Yes! Congratulations, now you understand functional programming. Because the 
Store is an ImmutableMap, it is uniquely identified by a single pointer to the 
unique, carefully deduplicated instance of that map. The cost of a copy is the 
cost of a single 64-bit assignment. It's literally cheaper to copy the entire 
thing than to copy a portion of it, because a portion would be a different 
object, which we haven't created yet. It's like copy on write, except, the 
write isn't supported in the first place.

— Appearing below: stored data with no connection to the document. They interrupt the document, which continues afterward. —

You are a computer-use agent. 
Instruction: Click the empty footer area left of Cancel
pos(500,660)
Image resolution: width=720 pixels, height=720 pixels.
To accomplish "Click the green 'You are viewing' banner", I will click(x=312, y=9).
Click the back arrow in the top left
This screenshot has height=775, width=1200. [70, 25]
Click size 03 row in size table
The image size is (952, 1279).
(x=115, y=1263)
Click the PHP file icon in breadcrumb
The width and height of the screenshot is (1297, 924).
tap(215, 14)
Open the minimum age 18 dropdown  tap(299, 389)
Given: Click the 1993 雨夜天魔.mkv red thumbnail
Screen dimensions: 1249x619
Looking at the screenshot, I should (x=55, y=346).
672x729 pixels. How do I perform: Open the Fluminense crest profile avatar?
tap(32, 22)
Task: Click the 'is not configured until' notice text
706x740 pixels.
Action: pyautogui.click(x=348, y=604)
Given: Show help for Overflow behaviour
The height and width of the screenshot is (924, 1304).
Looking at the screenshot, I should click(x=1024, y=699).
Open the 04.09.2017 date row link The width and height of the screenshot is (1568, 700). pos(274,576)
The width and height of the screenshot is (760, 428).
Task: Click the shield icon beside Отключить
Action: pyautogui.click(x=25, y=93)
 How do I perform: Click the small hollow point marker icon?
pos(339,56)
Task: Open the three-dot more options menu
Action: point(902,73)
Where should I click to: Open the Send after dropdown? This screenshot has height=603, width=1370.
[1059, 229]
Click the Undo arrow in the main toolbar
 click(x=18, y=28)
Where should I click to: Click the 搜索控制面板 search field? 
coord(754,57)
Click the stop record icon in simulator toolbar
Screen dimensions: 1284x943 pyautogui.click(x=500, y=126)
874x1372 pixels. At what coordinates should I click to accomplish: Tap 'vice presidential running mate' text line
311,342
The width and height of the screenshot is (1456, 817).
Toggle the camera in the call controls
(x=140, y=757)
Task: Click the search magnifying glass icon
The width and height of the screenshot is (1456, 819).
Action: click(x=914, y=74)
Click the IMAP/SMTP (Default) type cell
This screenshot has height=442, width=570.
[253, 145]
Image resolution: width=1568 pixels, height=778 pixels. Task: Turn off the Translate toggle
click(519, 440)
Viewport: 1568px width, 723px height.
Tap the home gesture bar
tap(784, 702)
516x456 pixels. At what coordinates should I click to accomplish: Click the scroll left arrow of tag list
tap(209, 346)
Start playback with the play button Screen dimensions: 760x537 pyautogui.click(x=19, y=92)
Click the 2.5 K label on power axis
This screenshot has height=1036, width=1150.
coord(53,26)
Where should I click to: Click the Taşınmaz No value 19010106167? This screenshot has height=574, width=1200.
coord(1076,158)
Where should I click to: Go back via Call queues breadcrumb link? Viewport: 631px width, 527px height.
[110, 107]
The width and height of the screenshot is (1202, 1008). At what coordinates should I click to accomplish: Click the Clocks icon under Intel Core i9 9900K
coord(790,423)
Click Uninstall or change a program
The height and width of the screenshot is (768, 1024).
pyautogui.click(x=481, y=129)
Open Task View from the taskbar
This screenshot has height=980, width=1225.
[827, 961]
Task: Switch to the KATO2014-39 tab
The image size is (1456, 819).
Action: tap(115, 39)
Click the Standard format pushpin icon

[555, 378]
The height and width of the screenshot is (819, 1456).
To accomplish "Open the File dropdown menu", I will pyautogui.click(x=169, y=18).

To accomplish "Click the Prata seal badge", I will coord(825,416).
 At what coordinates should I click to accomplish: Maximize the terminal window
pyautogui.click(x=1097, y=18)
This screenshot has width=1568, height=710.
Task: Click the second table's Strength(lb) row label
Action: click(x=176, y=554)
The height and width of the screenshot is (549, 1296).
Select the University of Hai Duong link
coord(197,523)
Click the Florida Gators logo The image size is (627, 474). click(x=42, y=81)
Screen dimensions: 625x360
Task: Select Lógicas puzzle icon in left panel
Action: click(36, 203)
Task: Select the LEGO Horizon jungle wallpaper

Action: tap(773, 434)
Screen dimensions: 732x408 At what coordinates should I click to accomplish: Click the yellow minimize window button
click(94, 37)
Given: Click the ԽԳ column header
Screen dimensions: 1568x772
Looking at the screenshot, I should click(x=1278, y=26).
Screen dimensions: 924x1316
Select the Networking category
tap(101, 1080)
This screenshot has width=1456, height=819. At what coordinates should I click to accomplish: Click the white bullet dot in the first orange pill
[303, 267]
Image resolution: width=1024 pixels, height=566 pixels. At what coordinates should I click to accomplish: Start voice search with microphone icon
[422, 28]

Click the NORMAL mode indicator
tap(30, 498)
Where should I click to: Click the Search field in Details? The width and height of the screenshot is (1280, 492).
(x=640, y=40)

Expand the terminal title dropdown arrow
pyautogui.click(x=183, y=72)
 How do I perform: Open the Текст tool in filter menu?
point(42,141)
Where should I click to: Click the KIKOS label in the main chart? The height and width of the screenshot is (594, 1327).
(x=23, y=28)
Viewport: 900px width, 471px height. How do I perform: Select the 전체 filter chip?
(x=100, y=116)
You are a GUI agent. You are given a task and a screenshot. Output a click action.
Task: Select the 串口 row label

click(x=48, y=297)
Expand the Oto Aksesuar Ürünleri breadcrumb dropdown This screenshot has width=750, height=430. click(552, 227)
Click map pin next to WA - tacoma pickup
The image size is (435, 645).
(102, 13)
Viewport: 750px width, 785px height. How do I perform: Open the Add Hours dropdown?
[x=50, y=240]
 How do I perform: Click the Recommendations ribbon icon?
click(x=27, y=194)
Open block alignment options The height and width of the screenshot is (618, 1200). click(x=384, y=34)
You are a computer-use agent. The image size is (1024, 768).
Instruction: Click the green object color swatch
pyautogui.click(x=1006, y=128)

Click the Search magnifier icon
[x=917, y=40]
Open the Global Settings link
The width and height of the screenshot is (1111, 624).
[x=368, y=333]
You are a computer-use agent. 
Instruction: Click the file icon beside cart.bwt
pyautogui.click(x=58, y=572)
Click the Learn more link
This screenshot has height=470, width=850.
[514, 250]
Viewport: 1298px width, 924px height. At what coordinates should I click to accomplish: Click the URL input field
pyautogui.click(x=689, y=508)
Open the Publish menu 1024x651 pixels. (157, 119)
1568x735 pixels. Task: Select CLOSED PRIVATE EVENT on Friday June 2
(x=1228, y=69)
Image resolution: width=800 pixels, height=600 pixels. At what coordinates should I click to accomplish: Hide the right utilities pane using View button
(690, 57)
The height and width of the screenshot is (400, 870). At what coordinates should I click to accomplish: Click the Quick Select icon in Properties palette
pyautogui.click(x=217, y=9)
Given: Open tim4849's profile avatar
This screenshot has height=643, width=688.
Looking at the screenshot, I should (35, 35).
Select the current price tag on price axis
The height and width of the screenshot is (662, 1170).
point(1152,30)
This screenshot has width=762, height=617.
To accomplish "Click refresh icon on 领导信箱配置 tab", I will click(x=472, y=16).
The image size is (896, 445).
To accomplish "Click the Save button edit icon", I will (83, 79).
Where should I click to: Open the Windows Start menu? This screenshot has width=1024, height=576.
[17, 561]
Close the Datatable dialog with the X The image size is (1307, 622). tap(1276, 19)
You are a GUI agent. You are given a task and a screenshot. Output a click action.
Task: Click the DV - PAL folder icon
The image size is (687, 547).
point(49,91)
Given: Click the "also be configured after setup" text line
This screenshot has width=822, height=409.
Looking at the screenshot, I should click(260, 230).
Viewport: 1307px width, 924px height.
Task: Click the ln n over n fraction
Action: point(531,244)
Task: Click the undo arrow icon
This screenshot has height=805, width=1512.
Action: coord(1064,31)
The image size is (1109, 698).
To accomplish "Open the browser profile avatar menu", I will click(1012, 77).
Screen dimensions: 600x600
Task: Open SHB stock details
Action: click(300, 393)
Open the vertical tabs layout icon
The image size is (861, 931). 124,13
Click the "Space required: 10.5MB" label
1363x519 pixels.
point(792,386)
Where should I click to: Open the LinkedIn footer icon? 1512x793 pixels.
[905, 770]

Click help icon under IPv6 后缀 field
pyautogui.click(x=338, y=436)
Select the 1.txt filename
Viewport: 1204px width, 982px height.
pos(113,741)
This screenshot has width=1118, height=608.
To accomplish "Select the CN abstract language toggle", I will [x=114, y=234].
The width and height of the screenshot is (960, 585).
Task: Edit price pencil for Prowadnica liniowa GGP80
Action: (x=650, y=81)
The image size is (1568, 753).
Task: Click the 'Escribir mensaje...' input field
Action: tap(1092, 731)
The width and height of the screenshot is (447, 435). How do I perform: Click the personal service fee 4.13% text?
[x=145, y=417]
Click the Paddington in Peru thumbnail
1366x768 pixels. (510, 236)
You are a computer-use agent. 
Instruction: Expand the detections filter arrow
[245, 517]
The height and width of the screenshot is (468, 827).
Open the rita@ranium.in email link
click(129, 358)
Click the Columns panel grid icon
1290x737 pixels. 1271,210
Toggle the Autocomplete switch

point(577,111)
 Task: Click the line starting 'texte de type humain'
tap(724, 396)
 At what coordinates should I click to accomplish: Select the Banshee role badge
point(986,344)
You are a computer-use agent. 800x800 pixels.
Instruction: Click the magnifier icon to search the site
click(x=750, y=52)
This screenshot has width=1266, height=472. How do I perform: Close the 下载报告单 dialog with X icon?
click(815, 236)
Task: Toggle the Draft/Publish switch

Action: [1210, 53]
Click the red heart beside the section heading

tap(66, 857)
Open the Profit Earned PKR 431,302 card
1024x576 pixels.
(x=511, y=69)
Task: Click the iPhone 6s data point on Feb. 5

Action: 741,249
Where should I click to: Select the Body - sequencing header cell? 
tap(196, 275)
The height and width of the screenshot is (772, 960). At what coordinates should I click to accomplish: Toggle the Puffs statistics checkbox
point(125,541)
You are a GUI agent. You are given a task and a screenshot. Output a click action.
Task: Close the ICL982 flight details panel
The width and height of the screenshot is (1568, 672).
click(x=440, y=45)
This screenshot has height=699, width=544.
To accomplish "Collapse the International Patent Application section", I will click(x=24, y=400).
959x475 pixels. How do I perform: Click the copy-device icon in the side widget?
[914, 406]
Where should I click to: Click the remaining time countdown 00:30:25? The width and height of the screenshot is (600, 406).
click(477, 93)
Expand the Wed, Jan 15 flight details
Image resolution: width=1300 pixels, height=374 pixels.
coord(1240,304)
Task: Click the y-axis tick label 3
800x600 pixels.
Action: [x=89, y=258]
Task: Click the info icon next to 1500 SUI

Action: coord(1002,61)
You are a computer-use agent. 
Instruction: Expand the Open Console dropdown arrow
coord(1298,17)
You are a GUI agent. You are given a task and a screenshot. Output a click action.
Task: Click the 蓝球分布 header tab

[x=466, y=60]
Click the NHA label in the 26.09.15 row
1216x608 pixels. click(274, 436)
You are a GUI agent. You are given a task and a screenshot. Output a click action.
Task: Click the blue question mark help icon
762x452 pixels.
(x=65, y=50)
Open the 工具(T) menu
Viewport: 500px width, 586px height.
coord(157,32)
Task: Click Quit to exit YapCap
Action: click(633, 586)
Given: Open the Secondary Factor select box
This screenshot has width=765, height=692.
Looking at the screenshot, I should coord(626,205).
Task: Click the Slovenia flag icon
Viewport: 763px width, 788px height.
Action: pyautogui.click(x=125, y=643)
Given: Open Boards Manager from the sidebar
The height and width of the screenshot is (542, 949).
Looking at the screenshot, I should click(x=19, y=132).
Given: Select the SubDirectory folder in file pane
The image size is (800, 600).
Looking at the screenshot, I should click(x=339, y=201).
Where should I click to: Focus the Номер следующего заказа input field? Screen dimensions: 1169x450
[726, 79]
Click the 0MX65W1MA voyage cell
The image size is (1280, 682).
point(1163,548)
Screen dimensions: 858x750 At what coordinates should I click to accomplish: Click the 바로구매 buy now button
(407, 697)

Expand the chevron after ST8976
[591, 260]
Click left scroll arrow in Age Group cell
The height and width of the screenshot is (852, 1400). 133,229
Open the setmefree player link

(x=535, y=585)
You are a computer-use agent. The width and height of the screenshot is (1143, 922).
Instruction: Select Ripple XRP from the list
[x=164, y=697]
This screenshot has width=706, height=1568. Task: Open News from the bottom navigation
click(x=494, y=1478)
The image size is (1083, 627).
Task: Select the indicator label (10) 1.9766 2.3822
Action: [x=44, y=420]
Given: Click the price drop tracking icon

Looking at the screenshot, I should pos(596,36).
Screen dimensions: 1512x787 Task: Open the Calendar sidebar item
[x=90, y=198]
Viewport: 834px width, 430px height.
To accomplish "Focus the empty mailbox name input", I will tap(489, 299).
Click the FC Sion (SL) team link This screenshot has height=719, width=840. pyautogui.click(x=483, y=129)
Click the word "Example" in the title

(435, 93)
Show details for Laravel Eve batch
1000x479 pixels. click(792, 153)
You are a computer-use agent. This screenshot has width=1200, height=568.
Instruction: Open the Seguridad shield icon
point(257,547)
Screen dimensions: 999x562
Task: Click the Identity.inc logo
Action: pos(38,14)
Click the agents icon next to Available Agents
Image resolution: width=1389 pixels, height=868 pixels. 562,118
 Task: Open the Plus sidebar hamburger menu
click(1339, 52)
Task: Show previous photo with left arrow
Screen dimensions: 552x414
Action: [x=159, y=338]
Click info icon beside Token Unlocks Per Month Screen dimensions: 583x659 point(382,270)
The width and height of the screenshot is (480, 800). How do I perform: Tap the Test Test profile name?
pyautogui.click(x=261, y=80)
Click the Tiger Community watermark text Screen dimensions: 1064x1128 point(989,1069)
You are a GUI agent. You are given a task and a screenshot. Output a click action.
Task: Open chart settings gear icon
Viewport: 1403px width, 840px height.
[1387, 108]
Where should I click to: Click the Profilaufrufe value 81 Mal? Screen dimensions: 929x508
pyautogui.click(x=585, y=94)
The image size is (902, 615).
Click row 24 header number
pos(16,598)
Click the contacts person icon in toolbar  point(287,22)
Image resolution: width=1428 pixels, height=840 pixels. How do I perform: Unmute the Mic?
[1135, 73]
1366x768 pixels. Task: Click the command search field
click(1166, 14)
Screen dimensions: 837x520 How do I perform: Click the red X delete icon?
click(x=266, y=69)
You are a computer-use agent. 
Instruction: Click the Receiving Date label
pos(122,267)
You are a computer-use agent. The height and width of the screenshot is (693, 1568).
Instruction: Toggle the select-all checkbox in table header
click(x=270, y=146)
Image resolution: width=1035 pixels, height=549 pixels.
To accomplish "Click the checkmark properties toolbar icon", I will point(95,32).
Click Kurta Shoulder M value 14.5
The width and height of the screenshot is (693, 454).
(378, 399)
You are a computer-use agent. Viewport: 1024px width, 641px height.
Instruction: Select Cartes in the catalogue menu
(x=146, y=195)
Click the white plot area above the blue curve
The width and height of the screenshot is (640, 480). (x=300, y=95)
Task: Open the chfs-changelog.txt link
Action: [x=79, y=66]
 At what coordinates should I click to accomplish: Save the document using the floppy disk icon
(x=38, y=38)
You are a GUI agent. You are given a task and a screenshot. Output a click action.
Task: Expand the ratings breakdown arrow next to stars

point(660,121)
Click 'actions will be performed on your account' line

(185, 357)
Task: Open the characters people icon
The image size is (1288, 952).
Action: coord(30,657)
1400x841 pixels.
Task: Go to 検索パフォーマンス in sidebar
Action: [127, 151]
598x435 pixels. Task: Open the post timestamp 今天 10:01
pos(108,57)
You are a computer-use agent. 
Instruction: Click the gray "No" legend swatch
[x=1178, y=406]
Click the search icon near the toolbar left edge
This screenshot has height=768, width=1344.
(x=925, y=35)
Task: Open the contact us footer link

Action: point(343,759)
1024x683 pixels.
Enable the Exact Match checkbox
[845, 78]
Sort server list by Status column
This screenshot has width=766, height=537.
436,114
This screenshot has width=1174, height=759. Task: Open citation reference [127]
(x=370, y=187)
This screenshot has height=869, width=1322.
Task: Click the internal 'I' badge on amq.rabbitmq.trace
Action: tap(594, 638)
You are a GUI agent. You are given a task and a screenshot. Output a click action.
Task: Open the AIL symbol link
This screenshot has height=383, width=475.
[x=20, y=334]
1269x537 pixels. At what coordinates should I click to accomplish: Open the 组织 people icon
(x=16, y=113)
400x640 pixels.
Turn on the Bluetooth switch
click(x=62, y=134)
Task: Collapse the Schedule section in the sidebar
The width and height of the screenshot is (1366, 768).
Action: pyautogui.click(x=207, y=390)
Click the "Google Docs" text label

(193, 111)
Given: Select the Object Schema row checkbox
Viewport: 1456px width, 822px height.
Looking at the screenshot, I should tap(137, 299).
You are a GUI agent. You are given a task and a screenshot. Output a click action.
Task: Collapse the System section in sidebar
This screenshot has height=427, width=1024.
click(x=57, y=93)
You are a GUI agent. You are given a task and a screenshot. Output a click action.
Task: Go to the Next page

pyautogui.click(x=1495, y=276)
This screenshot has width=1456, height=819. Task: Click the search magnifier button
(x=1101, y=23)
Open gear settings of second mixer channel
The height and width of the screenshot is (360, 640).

Of course the best part is that the "modification" is also cheap. Instead of 
modifying a map (and ruining everyone's "copy"), we just describe the modified 
map as essentially "the same as the other map except this one key has a 
different value". Which is also very quick to describe. Though, we still need 
to organize them into AVL trees for both fast lookup and fast deduplication. So 
it's not as straightforward as immutable lists which all naturally "grow on 
trees". But still, yes, all these operations are cheap, and this is how when 
you print the exploded graph it prints you every state, every store, behind 
every node. Because it doesn't cost anything extra to keep the copies around.